3.1. Weather Features
The following list provides the characteristics that may be derived from the database for the research efforts that have been suggested. The study team carefully considered various pertinent aspects to develop trustworthy data mining strategies for prediction. Evaporation, terrain characteristics, sea level height, relative humidity, specific humidity, pressure, temperature, sea surface temperature, sea level pressure, precipitable water, evaporation, geopotential height, cloud cover, wind speed, dew point, zonal wind, meridional wind, sunshine, and dew point temperature are the features that are taken into consideration.
Temperature: The atmosphere’s temperature indicates the temperature of the various layers of the Earth’s atmosphere. The factors determining the temperature are the amount of incoming solar radiation, precipitation, and altitude. The energy density component of the sun’s air temperature changed from day to day, month to month, season to season, and even latitude to latitude. The sun sends forth short waves of energy, which are absorbed by the Earth, which then emits long waves. The quantity of heat energy absorbed by the Earth and the amount it emits are evaluated against one another on a comparative scale.

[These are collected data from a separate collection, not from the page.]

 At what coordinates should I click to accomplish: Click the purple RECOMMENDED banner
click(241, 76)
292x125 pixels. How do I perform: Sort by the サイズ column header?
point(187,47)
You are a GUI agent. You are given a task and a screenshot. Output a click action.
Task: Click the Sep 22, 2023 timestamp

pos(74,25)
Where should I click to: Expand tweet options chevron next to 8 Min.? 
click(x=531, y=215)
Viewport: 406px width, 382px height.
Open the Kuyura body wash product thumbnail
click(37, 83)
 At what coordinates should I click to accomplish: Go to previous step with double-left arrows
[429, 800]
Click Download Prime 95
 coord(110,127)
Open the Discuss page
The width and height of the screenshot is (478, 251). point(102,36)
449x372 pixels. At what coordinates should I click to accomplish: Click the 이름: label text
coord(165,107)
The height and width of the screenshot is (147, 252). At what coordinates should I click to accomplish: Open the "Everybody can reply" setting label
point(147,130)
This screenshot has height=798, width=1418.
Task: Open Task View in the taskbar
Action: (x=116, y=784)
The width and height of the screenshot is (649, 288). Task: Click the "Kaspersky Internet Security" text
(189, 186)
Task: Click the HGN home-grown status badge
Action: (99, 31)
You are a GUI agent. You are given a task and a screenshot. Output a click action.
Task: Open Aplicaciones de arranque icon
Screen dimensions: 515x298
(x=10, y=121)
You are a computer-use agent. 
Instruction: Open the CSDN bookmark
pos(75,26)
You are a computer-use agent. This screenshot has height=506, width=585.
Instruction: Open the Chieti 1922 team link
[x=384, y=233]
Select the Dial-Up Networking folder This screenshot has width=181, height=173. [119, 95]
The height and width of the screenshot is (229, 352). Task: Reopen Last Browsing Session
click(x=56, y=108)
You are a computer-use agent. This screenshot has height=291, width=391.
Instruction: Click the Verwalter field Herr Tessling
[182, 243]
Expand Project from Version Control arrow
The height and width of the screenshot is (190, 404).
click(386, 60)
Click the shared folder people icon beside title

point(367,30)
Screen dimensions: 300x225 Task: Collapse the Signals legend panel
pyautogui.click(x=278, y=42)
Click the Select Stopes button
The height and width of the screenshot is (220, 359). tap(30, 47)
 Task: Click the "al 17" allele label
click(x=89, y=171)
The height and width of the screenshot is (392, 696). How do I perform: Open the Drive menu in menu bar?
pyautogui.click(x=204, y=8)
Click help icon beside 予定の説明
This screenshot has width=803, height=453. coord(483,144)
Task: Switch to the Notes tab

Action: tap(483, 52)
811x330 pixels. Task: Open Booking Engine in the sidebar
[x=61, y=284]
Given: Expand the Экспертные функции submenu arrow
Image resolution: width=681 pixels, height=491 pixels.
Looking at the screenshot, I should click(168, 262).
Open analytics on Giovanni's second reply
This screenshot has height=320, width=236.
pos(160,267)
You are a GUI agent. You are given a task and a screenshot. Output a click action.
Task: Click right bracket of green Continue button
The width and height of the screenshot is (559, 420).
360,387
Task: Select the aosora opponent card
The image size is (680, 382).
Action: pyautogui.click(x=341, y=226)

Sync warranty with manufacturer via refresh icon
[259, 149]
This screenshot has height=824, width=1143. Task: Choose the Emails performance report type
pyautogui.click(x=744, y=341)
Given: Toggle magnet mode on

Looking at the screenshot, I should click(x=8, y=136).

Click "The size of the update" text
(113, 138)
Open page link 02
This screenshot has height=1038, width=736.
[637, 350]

Humidity: Humidity refers to water vapor in the air. The current temperature affects the relative humidity that is present. In some conditions, such as when the water evaporation rate is very high, the relative humidity will be treated as if it were the absolute value.
Wind flow: The movement of gases on a broad scale is called wind. Wind is the driving force behind air movement on Earth and is caused by differences in atmospheric pressure. When the pressure is measured, there is a movement of air from the high-pressure to the low-pressure level. Wind speed is affected by a variety of variables and causes, and it can be measured using several different scales. The pressure curve, jet streams, Rossby waves, and local weather are some examples of these. During periods of air and pressure disturbance across surfaces, wind speed and direction are connected and interdependent properties.
Water level: The depth of the water level in the atmospheric column is referred to as the water level. The complete water content of the atmospheric column condenses to become rain. The total amount of water vapour in the air is estimated as the cross-sectional area of a vertical column and measured at a range that is often expressed as the height of the water column (in millimetres or centimetres).
Solar radiation: This is a kind of atmospheric parameter that may be measured on a daily basis or on a yearly basis from a particular site within a region.
Evaporation: Evaporation is a process that takes place in the atmosphere and involves the transformation of water from its liquid state into a gas or vapour. The amount of water that is lost by evaporation from a pan is measured in inches of depth as the unit of measurement.
Dew point: This is the temperature at which water droplets begin to condense and create a dew. When the ambient temperature shifts in response to changes in pressure and humidity, the beginning of this process is initiated.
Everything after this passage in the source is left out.